**Page excerpt**
Segment Open
Row(Session_Connection_Time=8.0, Bytes Transferred=391.09, Kali_Trace_Used=1, Servers_Corrupted=2.96, Pages_Corrupted=7.0, Location='Slovenia', WPM_Typing_Speed=72.37)

In [5]:
from pyspark.ml.clustering import KMeans

In [6]:
from pyspark.ml.feature import VectorAssembler

In [7]:
dataset.columns

['Session_Connection_Time',
 'Bytes Transferred',
 'Kali_Trace_Used',
 'Servers_Corrupted',
 'Pages_Corrupted',
 'Location',
 'WPM_Typing_Speed']

In [8]:
feat_cols = ["Session_Connection_Time",
 "Bytes Transferred",
 "Kali_Trace_Used",
 "Servers_Corrupted",
 "Pages_Corrupted",
 "WPM_Typing_Speed"]

In [9]:
assembler = VectorAssembler(inputCols = feat_cols, outputCol = "features")
Segment Closed
**Data extract**
Segment Open
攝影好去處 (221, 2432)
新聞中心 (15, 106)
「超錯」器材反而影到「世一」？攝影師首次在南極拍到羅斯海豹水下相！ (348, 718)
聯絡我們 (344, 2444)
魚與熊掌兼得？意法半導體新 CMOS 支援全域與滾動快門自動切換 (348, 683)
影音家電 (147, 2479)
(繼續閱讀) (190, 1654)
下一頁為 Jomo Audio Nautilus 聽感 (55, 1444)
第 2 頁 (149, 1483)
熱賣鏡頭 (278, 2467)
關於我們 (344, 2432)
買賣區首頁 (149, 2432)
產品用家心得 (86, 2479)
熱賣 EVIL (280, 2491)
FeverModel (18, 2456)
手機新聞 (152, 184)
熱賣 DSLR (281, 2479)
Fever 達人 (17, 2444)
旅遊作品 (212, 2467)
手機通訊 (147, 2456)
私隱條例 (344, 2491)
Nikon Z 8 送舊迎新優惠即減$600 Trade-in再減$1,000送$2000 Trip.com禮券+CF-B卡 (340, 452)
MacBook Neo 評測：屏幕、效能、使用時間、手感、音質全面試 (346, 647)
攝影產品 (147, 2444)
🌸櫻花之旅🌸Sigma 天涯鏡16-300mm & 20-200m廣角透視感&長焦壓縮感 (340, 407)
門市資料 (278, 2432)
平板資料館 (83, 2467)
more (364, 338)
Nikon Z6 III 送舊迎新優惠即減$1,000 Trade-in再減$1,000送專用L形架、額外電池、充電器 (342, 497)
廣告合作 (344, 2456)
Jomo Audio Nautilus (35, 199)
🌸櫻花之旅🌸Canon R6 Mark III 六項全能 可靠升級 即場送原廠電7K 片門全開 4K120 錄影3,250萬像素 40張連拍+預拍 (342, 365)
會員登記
Segment Closed
Please list every column name that the notebook excerpt assigns to feat_cols. The listing above is separate material and has no connection to the notebook excerpt.

Session_Connection_Time, Bytes Transferred, Kali_Trace_Used, Servers_Corrupted, Pages_Corrupted, WPM_Typing_Speed